Civilization

Tempus

A civilization building game has finally been created that clocks in under two hours. Tempus plays on a modular board with an array of landscapes on each land tile to ensure a different game every session. Each turn pushes players' technological advancements forward, starting from fire and ending in the modern age.

Players are constantly faced with tough choices to vie for technological superiority or better positioning on the game board. This game features a rubber-banding mechanic in technological upgrading, where players catch up to the leader's advances at the end of every turn and shoot forward to take advantage of any new technologies that are discovered. This keeps players constantly in check, while rewarding planning for the next turn by giving an edge-up.

Tempus showcases a simple diceless battle mechanic featuring a subtle fog of war with Idea cards. Each card is dual-purposed. Using a card for war means giving up extra abilities that the Idea cards can grant. Or you might just want to hold on to them to advance in technology.

Race for the Galaxy

In the card game Race for the Galaxy, players build galactic civilizations by playing game cards in front of them that represent worlds or technical and social developments. Some worlds allow players to produce goods, which can be consumed later to gain either card draws or victory points when the appropriate technologies are available to them. These are mainly provided by the developments and worlds that are not able to produce, but the fancier production worlds also give these bonuses.

At the beginning of each round, players each select, secretly and simultaneously, one of the seven roles which correspond to the phases in which the round progresses. By selecting a role, players activate that phase for this round, giving each player the opportunity to perform that phase's action. For example, if one player chooses the settle role, each player has the opportunity to settle one of the planets from their hand. The player who has chosen the role, however, gets a bonus that applies only to him. But bonuses may also be acquired through developments, so one must be aware when another player also takes advantage of his choice of role.

Gheos

The players are gods at the dawn of time, creating earth's landscape and inhabiting it with people. They can command the creation and destruction of continents and the rise and fall of civilizations.

As gods, players seek to gain followers among the civilizations. They offer those followers luxuries, and oversee the building of pyramids and temples on their continents. In the end, the god with the most loyal, wealthy, and powerful followers will become ruler of gods, and wins the game...
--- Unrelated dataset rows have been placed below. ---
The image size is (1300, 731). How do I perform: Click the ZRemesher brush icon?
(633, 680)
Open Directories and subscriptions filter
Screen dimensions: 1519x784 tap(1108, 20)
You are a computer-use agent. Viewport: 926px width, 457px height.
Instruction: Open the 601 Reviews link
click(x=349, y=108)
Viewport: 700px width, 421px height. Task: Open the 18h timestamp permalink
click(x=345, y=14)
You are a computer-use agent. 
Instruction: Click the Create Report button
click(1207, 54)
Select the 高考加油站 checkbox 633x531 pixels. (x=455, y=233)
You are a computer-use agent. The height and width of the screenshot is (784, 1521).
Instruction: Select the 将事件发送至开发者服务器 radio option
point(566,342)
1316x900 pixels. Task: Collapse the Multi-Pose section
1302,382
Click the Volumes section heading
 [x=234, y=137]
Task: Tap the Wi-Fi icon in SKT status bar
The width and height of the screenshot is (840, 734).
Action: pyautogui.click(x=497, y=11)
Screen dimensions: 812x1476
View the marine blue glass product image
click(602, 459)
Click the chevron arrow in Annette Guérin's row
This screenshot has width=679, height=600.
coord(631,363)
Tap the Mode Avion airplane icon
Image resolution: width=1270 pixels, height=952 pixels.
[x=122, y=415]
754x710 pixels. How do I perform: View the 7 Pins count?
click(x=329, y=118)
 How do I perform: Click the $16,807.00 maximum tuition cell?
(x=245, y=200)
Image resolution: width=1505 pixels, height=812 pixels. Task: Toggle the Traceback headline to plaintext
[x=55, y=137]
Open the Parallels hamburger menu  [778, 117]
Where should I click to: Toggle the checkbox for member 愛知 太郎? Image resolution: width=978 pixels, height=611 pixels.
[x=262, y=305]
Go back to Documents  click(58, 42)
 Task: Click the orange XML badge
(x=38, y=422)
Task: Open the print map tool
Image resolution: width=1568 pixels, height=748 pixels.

Play involves placing triangular tiles to form islands, coastlines and continents. Players can also replace tiles to reform the topography of the planet.

Each civilization is represented by a color, and once a civilization is “born” a player can gain worshipers in that civilization, which in turn may score points for that player in various ways.

The placement or replacement of tiles may result in civilizations migrating, or going to war with other civilizations. These things are resolved by the various icons on the tiles.

The game is fairly simple, but offers quite a lot of tactical possibilities.

Euphrates & Tigris: Contest of Kings

A fertile land between the Tigris and Euphrates rivers. Led by powerful leaders, kingdoms and dynasties developed here around 3000 BC. Attacks and coups by neighboring kingdoms are the order of the day. But he who plans well will become the stuff of legend. Haven't we heard this before? Absolutely, but not in this form. Because now, the 'card game conversion' trend among board games has reached Reiner Knizia's classic game Euphrat & Tigris (Tigris and Euphrates). As Euphrates & Tigris: Contest of Kings, it will offer simpler and faster play, but will still be nicely outfitted with about 200 cards and 16 printed wooden discs.

Catan Histories: Merchants of Europe

In the late Middle Ages, trade flourished in Europe. Economic groups like the Hanseatic League, the Welser and Fugger families, and merchants from Northern Italy established trading posts and factories in all of the important cities throughout Europe. These businesses provided the population with goods of all kinds, such as fur from the north, cloth from Flanders, wine from the south, and spices from India. The most important commodity of all was salt. In the Middle Ages salt was highly prized it was used to preserve food.

In Catan Histories: Merchants of Europe, you are a powerful merchant! Start your trading posts in three cities. Recruit new merchants and send them to distant cities to establish trading posts and expand your interests. The more trading posts you have, the more commodities are at your disposal which you can sell profitably in foreign
cities. To ensure that your commodities arrive safely at their destination, you must open up trade routes and equip caravans. You win the game if you are the first to deliver all of your commodities to foreign cities.

Catan Histories: Merchants of Europe is a twist on the 2010 release Settlers of America: Trails to Rails from designer Klaus Teuber and publisher Mayfair Games. Game play is similar in both games: Players start with three locations on the game board, collect resources depending on a die roll, spend resources to move and build, and branch out to new locations with a long-term goal of delivering goods to opponents' cities. The first player to deliver all of his goods wins the game.

Instead of being played on a fixed game board showing a Catan-ified map of the United States, Die Siedler von Catan: Aufbruch der Händler is set on a Catan-ified map of Europe – which isn't a surprise given that Kosmos is a European publisher. Instead of moving from east to west to mimic the settling of the U.S. by Europeans, players start in the middle of Europe, namely Germany.